Summary of monoclonal gammopathies of dermatological significance.

Disease/Condition	Dermatological presentation	Monoclonal gammopathy
Acquired cutis laxa	Lax, wrinkled, sagging, redundant, inelastic skin	IgG, IgA, light and/or heavy chain deposition disease
Scleromyxedema	Mucinosis, papular and sclerodermoid eruption	IgG (lambda) [30]
Light chain amyloidosis	Purpura, hemorrhagic bullous lesions	IgG (lambda) [31]
Nodular amyloidosis	Papulonodules	IgG, IgA [32]
Waldenstrom macroglobulinemia	Nonspecific ulcers, purpura, and urticarial lesions	IgM [33]
Cryoglobulin vasculitis	Palpable purpura	Type I (IgM) and mixed (IgM and IgG, few polyclonal) [34]
Schnitzler's syndrome	Rose or red macules, urticarial plaques	IgM (few have IgG component) [35]
Necrobiotic xanthogranuloma	Waxy, yellow, plaques, nodules	IgG (kappa) [36]
POEMS syndrome	Hyperpigmentation, glomeruloid hemangioma	IgA or IgG (lambda) [37]
Pyoderma gangrenosum	Pustules, ulcerated plaques	IgA [38]
Cold agglutinin disease	Livido reticularis, raynaud phenomenon, acrocyanosis, ulceration	IgM (kappa) (few have IgA, few polyclonal) [39]
Papular mucinosis	Small, generally localized, lichenoid papular lesions	IgG (lambda) [30]
Subcorneal pustular dermatosis	Vesiculopustular eruptions	IgA [40]
Erythema elevatum diutinum	Plaques, nodules often localized to extensor surfaces	IgA [41]
Scleredema	Thickened, indurated plaques, most often affecting trunk	IgG and IgA [42]

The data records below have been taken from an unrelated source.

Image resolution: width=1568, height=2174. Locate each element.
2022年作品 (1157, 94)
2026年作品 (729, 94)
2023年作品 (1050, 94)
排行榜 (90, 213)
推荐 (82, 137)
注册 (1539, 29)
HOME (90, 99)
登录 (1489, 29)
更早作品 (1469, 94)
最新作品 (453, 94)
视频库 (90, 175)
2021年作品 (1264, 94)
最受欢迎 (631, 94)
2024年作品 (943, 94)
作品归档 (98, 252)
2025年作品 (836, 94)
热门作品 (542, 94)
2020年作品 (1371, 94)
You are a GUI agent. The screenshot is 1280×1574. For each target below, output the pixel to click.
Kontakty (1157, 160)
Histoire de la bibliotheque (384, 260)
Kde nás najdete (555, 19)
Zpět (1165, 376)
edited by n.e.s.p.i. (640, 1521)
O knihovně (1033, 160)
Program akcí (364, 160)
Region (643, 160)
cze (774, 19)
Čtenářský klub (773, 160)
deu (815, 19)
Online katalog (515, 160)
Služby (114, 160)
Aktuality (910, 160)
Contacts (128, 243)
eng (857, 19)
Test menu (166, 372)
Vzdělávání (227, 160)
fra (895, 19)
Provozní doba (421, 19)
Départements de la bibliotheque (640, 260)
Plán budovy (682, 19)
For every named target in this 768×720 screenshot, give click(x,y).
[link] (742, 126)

MGODS may present in the setting of an otherwise monoclonal gammopathy of undetermined significance (MGUS). Indeed, in our case, the patient was initially diagnosed with MGUS, but the recognition of the likely ACL representing an MGODS prompted further evaluation, including a bone marrow biopsy, resulting in the diagnosis of smoldering myeloma. Given that skin manifestations are not part of diagnostic criteria for progression beyond MGUS, our case report and the term MGODS highlights the utility of recognizing cutaneous manifestations of monoclonal gammopathies as it may guide evaluation and, in some cases, management. End-organ dysfunction is often the impetus to initiate treatment for plasma-cell dyscrasias, with skeletal, renal, and hematological abnormalities being the most common organs triggering induction of therapy. In certain contexts, however, gammopathies of dermatological significance may necessitate initiation of therapy. The types of skin dysfunction that warrant the induction of systemic treatment are far from agreed upon and often require multidisciplinary consultation.